─── EXERCISE MATERIAL
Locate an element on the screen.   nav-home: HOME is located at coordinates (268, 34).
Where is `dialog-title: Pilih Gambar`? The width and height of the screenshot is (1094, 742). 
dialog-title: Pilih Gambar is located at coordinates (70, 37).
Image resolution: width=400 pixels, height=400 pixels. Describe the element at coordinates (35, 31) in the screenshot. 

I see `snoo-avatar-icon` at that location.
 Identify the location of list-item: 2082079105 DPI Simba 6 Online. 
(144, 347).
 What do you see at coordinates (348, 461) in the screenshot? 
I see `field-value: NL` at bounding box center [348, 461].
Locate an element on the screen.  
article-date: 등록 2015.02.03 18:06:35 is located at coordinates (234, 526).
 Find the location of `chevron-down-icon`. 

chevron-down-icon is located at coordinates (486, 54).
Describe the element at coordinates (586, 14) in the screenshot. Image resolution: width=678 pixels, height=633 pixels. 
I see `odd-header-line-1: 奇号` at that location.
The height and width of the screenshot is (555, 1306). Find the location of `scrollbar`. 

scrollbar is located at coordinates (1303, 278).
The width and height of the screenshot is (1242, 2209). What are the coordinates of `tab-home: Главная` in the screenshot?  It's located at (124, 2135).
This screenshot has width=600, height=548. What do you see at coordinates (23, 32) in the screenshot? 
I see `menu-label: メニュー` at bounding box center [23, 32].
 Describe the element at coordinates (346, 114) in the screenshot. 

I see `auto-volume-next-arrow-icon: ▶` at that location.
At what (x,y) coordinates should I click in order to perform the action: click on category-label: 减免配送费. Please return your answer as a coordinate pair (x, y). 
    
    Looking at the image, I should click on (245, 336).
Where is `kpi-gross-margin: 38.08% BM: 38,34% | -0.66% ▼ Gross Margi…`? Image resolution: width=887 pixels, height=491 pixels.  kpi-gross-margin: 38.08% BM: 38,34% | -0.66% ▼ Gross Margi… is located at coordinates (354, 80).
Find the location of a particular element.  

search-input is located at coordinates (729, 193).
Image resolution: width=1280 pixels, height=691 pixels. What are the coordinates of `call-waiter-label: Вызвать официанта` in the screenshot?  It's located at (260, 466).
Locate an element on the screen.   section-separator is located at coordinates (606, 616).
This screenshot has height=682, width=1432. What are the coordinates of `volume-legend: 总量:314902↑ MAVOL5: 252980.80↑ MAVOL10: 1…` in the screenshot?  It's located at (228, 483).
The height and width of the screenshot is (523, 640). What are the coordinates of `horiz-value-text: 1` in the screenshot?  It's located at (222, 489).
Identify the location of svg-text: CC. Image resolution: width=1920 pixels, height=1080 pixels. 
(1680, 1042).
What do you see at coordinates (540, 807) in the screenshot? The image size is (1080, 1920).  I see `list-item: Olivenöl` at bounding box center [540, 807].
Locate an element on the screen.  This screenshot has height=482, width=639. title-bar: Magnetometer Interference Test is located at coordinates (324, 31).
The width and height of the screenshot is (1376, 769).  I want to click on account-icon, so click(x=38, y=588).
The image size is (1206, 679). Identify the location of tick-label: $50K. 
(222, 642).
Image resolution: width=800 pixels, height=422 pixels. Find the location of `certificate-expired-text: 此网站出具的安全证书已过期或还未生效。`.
──────
▸ **ABOUT THIS TASK**: Locate every line in the listing above that contains the string "item" and copy each of those lines.

▸ **ANSWER SECTION**:
 Identify the location of list-item: 2082079105 DPI Simba 6 Online. 
What do you see at coordinates (540, 807) in the screenshot? The image size is (1080, 1920).  I see `list-item: Olivenöl` at bounding box center [540, 807].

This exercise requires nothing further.